Des droits des citoyens

POINT DE VUE / Ces derniers jours, je suis songeur. Je ne peux m’enlever de l’esprit que le gouvernement du Québec, pour une deuxième fois en peu de temps, va présenter et probablement voter à la vapeur une loi qui va permettre à la Ville de Québec de passer outre les lois existantes pour brimer les droits de plusieurs citoyens qui habitent son territoire.

En effet, après avoir adopté une loi qui autorise la Ville de Québec à ne pas tenir de consultation populaire, lorsqu’un nombre de personnes prévu par la loi le demande, pour autoriser un projet soi-disant «exceptionnel» et imposer le projet controversé du Phare, le gouvernement du Québec s’apprête à présenter une autre loi qui permettra à la seule Ville de Québec de mettre de côté les lois qui régissent les expropriations.  

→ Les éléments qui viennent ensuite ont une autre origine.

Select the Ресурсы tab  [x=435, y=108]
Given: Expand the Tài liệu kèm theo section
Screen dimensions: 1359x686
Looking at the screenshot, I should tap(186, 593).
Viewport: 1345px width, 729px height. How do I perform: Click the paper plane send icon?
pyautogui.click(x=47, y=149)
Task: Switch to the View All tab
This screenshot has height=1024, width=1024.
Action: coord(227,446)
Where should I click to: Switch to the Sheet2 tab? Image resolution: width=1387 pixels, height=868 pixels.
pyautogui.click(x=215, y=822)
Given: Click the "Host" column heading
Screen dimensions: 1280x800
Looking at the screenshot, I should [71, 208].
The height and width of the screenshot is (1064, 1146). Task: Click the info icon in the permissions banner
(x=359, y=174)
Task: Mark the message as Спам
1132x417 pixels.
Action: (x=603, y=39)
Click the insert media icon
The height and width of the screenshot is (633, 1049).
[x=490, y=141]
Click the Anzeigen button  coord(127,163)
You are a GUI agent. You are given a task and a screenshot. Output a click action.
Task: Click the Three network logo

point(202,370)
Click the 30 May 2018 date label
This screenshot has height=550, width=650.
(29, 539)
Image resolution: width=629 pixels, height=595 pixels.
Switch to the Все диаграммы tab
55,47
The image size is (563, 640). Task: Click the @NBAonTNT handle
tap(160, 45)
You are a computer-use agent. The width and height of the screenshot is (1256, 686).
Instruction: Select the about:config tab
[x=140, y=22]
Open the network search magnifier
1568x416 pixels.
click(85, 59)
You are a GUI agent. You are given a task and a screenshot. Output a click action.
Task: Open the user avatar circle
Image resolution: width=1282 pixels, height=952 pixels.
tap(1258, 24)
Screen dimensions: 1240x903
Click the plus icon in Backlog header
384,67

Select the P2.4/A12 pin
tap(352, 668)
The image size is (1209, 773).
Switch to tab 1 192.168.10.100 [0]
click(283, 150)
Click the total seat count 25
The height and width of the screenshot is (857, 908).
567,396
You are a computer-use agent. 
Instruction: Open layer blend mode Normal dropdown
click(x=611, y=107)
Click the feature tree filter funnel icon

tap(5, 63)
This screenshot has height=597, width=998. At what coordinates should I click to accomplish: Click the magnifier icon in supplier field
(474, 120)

La Ville de Québec pourrait exproprier un citoyen sans qu’il n’ait son mot à dire pour permettre l’implantation d’un tramway qui devra suivre un trajet pour lequel aucune consultation formelle n’aura été complétée si ce n’est sous la forme de soirées d’information pendant lesquelles on informait le public plus qu’on le consultait. Probablement que plusieurs m’accuseront de ne pas penser à la majorité. J’ai toujours pensé que l’État était là pour protéger les droits des «faibles», comme ces citoyens(nes) qui se retrouveront face au contentieux de la Ville, victimes des lois changées et des bons vouloirs de M. le Maire. 

Comment les autres municipalités et villes du pays s’y prennent-elles lorsque vient le temps de mettre en place un grand projet? Si le transport structurant et les gratte-ciels démesurés sont si importants que les droits fondamentaux des citoyens ne sont plus respectables, qu’on nous le dise franchement!